Today's economic data featured three reports:

The October Case-Shiller 20-city Home Price Index rose 13.6% while a 13.8% increase had been expected by the Briefing.com consensus. This follows the previous month's increase of 13.2%.
The Chicago PMI reading for December dropped to 59.1 from 63.0 while the consensus expected a decline to 60.0. The reported decrease was not too concerning given that readings above 60.0 are not sustainable for a long time. Production growth slowed as the related index fell to 57.9 from 64.3. The weakness stemmed from a softening in new orders growth, from 68.8 in November to 60.7 in December.
The December Consumer Confidence Index increased to 78.1 from 72.0 while the consensus expected an increase to 77.1. Although the index posted a solid increase, the jump was a result of consumer attitudes returning to pre-government shutdown levels. In reality, confidence levels have essentially held steady since late summer.

12:30 pm: [BRIEFING.COM] The S&P 500 has taken a couple steps back from its session high, but continues to hold the bulk of its gain. Cyclical sectors remain in the lead while three of four countercyclical groups have surrendered their modest gains. Consumer staples, health care, and telecom services are all back in the red while the utilities sector (+0.2%) remains just above its flat line.

On a separate note, Treasuries have been trapped in a downtrend since the overnight session. At this juncture, the 10-yr note is off its lows, but remains down nine ticks with its yield up three basis points at 3.01%.

12:00 pm: [BRIEFING.COM] Equities remain near their highs as the quiet session continues. To that end, the past hour saw only 40 million shares change hands on the floor of the New York Stock Exchange. This has brought today's total volume to 146 million.

Given the scarce participation, sector standing remains little changed from our earlier updates. The energy space (+0.7%) remains in the lead while the largest S&P 500 sector-technology (+0.6%)-occupies the second spot.

The technology sector has received support from its largest component, Apple (AAPL 561.18, +6.66), which trades higher by 1.2% after logging four consecutive losses. Elsewhere, shares of Twitter (TWTR 64.65, +4.14) are enduring yet another volatile session. The stock trades higher by 6.8% after losing 17.5% over the past two sessions.
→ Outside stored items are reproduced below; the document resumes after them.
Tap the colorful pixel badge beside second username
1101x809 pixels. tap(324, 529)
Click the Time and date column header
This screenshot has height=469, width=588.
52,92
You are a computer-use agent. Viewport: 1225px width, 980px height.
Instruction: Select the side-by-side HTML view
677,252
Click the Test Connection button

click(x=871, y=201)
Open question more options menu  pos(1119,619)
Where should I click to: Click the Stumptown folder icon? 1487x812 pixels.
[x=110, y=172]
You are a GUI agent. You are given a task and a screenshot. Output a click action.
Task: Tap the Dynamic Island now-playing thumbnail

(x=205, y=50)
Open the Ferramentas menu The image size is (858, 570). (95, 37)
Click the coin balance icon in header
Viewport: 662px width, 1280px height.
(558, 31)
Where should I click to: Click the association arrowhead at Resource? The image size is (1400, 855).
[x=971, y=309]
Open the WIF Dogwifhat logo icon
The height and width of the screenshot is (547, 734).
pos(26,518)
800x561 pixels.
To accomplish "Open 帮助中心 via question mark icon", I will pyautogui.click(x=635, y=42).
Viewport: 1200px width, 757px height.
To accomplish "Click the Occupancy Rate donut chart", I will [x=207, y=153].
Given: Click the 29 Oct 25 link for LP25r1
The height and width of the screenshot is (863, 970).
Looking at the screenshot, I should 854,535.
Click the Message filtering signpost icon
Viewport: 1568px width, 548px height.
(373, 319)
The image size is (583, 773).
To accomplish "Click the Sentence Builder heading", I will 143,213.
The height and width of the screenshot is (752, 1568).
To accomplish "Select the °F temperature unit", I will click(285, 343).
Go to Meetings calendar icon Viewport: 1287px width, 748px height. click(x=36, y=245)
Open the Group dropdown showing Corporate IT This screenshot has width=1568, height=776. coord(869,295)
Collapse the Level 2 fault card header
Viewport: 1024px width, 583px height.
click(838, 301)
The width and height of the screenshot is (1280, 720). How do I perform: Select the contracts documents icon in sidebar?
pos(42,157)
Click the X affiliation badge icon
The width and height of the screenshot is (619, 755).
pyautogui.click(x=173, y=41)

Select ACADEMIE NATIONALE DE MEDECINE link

As a result of today's gain, the social media stock has extended its December advance to 55.6%.

11:30 am: [BRIEFING.COM] Recent action saw the major averages continue their slow climb. The S&P 500 now trades with a modest gain of 0.4% as all ten sectors hover in the red.

The energy sector (+0.7%) has padded its lead even as crude oil continues to hover near its lowest level of the day. The energy component trades lower by 0.8% at $98.45/bbl.

Elsewhere, the other commodity-linked group-materials (+0.2%)-trails the remaining cyclical sectors. The underperformance comes despite relative strength among miners and steelmakers. The Market Vectors Steel ETF (SLX 49.68, +0.13) is higher by 0.3% and the Market Vectors Gold Miners ETF (GDX 20.96, +0.32) trades up 1.6% while gold futures display a gain of 0.4%. The yellow metal trades near $1208.80/ozt after falling to $1185.00/ozt earlier this morning.

10:55 am: [BRIEFING.COM] The major averages hover near their best levels of the session with the tech-heavy Nasdaq (+0.3%) maintaining its lead over its peers. Today's session was not expected to see much participation, and that expectation is being fulfilled as NYSE volume just recently crossed the 100 million mark.

So far, cyclical sectors have had a better showing than their defensive counterparts. Energy (+0.6%) and technology (+0.4%) sit in the lead while financials (+0.3%) follow not far behind. Meanwhile, the largest defensive sector, health care, trades lower by 0.1%.

10:30 am: [BRIEFING.COM]

Volatile morning... commodities were mostly lower across the board this morning, except for sugar futures, ethanol, cotton, lumber, heating oil, live cattle and feeder cattle
Gold and silver tanked in early morning action, but have since surged off its morning lows, erasing all losses and hitting new highs for the day
Feb gold is now +0.5% at $1210.10/oz, Mar silver is +0.4% at $19.69/oz.
In the energy space, crude oil has been recovering off its LoD, but natural gas has continued to extend losses and just hit a new LoD
Feb crude fell as low as $98.15/barrel and is now -0.5% at $98.76/barrel. Feb nat gas is currently -2.6% at $4.31/MMBtu

10:00 am: [BRIEFING.COM] The major averages continue to hover near their opening highs.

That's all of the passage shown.